Down In The City
Elizabeth Harrower
Down In The City
Elizabeth Harrower
Esther Prescott has seen little of life outside her wealthy family’s Rose Bay mansion - until flashy Stan Peterson comes roaring up the drive in his huge American car and barges into her life. Within a fortnight they are living in his Kings Cross flat. Moody and erratic, proud of his well-bred wife yet bitterly resentful of her privilege, Stan is involved with his former girlfriend and a series of shady business deals. Esther, innocent and desperate to please him, must endure his controlling ways.
This story of a troubled and obsessive marriage, set against the backdrop of postwar Sydney, is devastating. First published in 1957, Down in the City announced Elizabeth Harrower as a major Australian writer.
Review
Tara Kaye Judah
Far from the Newcastle shores of her youth, in 1950s London, Elizabeth Harrower penned her first novel, Down in the City. Staged in an ordinary apartment block in Sydney’s Kings Cross, the lives of two young couples and a lonely teenage girl meet in the stairway and outside doors left ajar.
Esther is 33 and has grown into womanhood without guidance. Her knowledge of men and of the world belongs to imagination. Even vulnerability evades her and instead, she is beset with an irritating air of uncertainty. Her husband Stan is a socially repellent man, as unkind as he is uncouth. The pair married in haste, hoping somehow that their union might correct their respective flaws. Instead it offers only battle and misery. Their neighbours Laura and Bill Maitland are, on the surface, perfect in every manner, but perhaps their smiles conceal as much as they convey. Then there’s Rachel, the awkward adolescent who, for all her quiet obedience, dares to date an Italian migrant.

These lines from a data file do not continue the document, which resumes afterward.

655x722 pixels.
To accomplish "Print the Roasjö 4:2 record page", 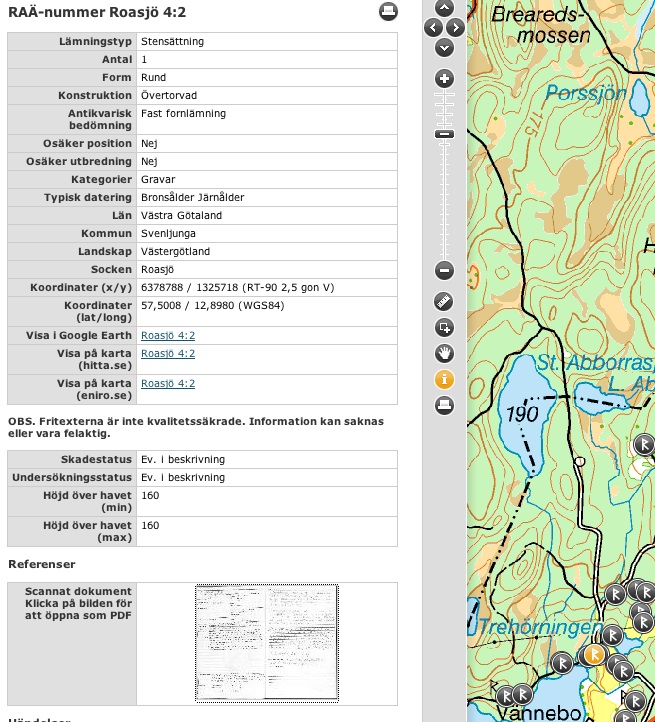I will (388, 13).
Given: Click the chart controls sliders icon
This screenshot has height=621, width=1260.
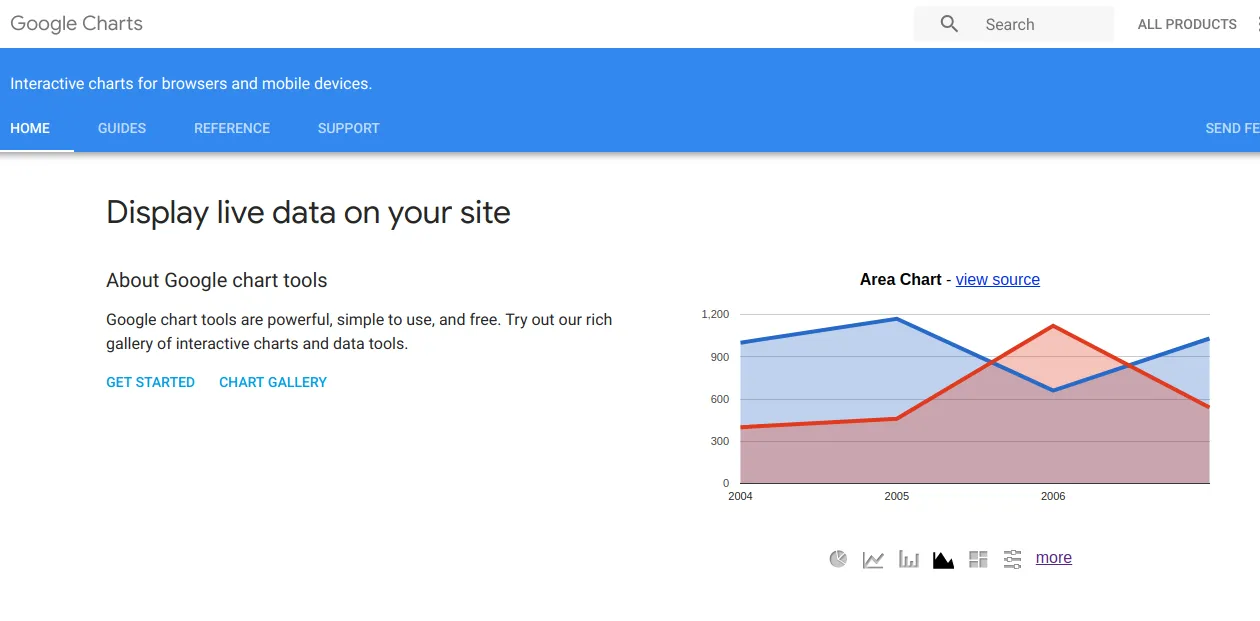Looking at the screenshot, I should (x=1012, y=558).
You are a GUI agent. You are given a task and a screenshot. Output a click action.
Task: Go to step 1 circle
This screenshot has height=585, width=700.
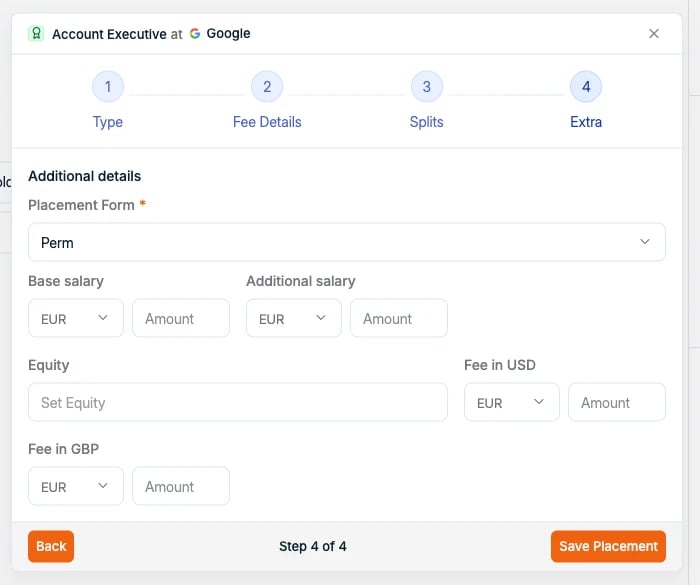(108, 87)
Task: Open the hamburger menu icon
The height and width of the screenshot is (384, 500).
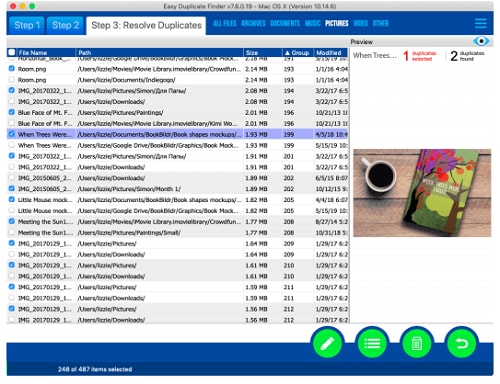Action: pos(481,23)
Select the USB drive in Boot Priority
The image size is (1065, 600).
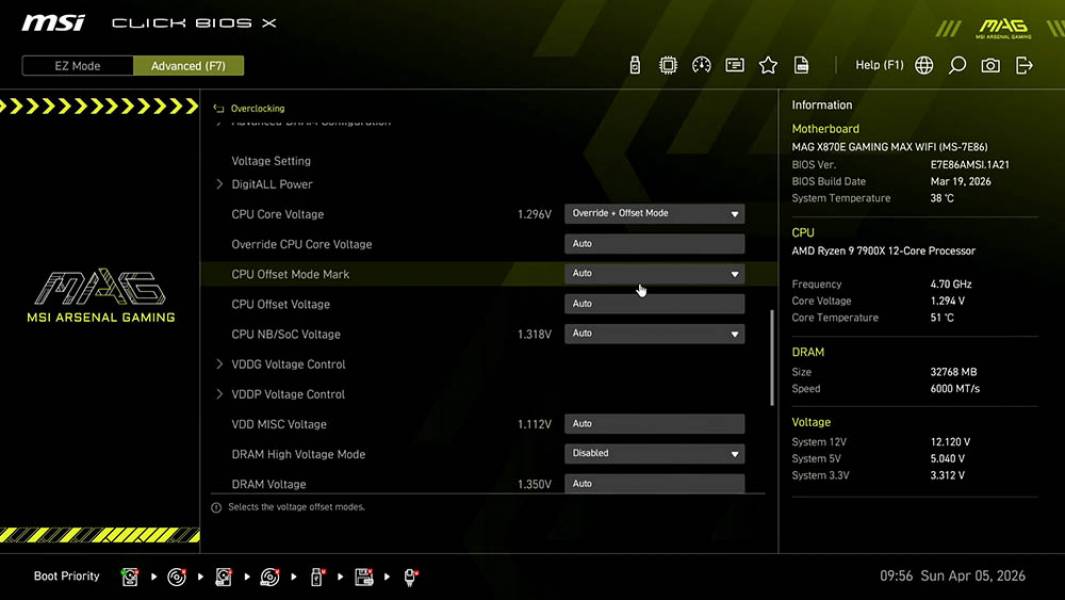316,577
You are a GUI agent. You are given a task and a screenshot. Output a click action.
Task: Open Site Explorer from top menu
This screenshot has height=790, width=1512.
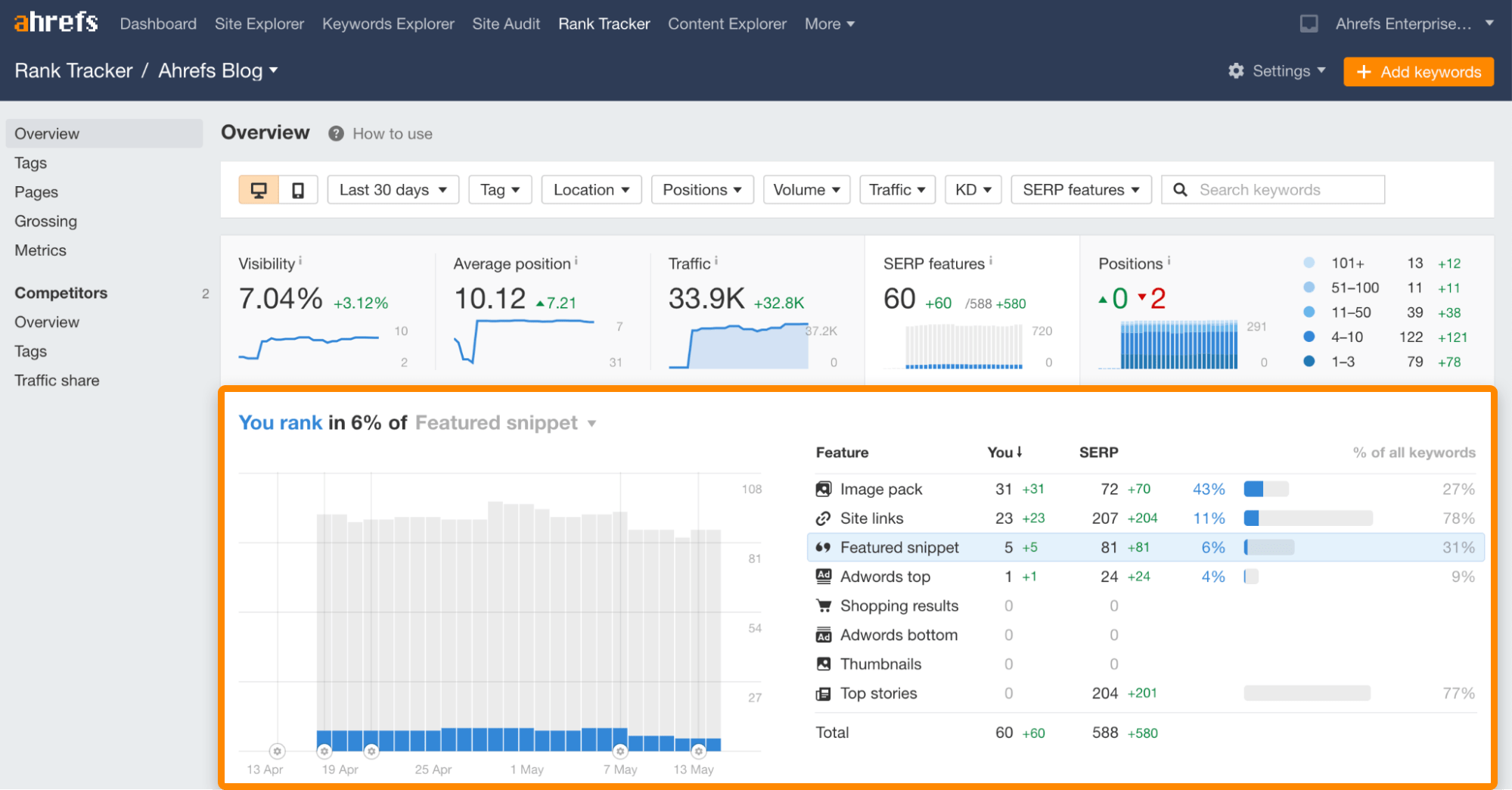click(259, 24)
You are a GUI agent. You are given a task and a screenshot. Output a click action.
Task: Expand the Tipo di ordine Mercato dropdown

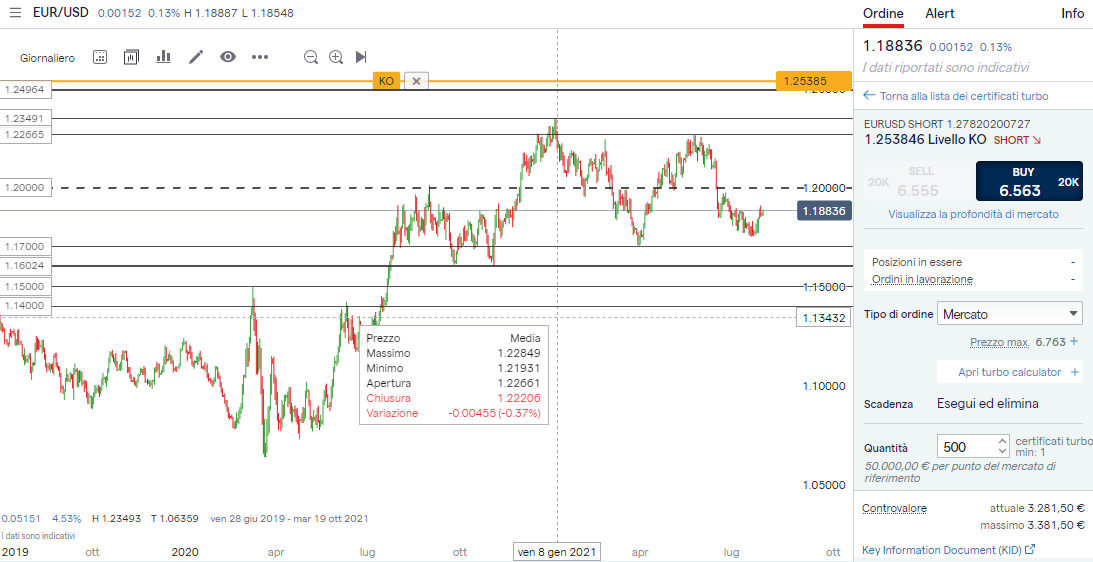1009,314
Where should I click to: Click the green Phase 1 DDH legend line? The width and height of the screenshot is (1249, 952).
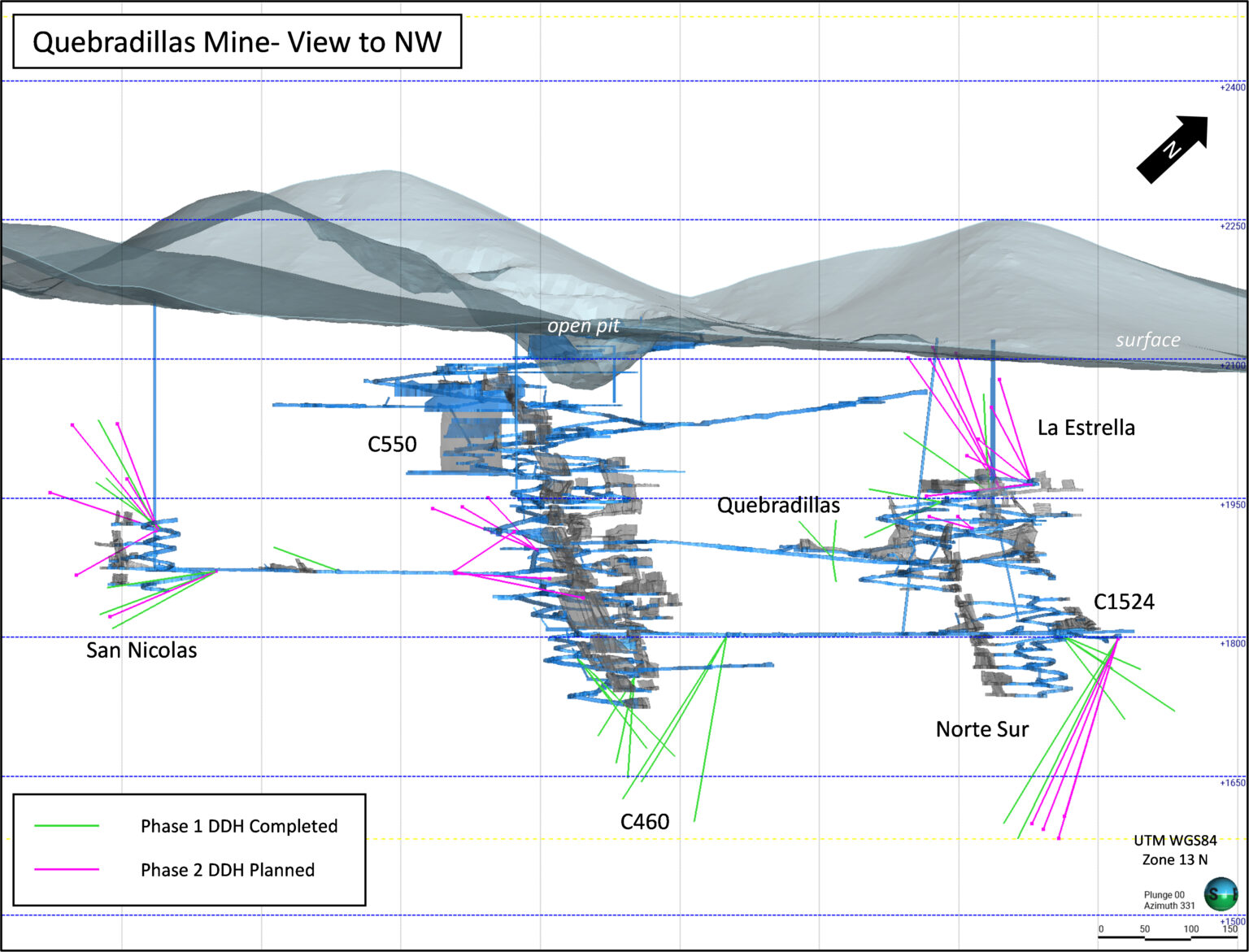[65, 825]
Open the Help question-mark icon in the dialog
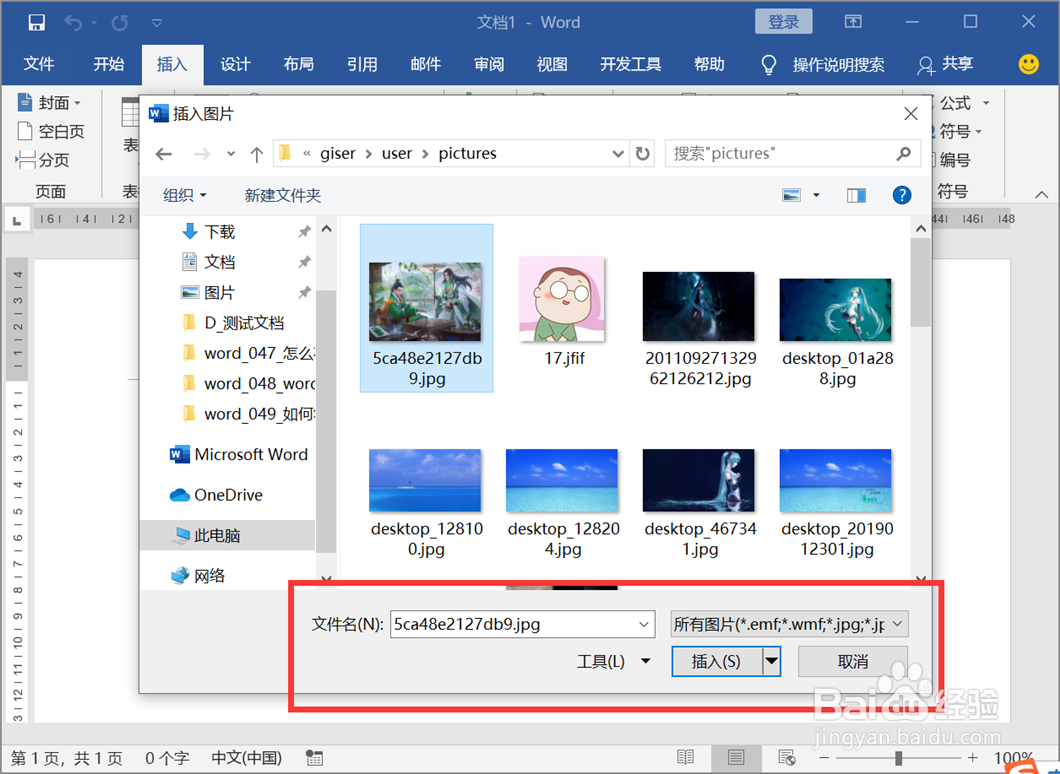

Exploring the depths of the city’s power relations through emotional and class structures, this novel is far more biting than its melodramatic premise might suggest. Not yet free from the oppressive social decorum introduced during colonisation, and yet attempting to make sense of those partially toppled structures in the wake of a post-war economy, Harrower’s writing aches in sync with her characters. Clearly informed by the author’s own diaspora experience, the novel feels equally as interested in Englishness as it is in Australianness.
Nevertheless, this is certainly a triumph from Text’s project to recover forgotten Australian literature. Doused in melancholy and written from an accessible yet unnerving third-person perspective, Harrower’s debut is a light read with weighty resonance.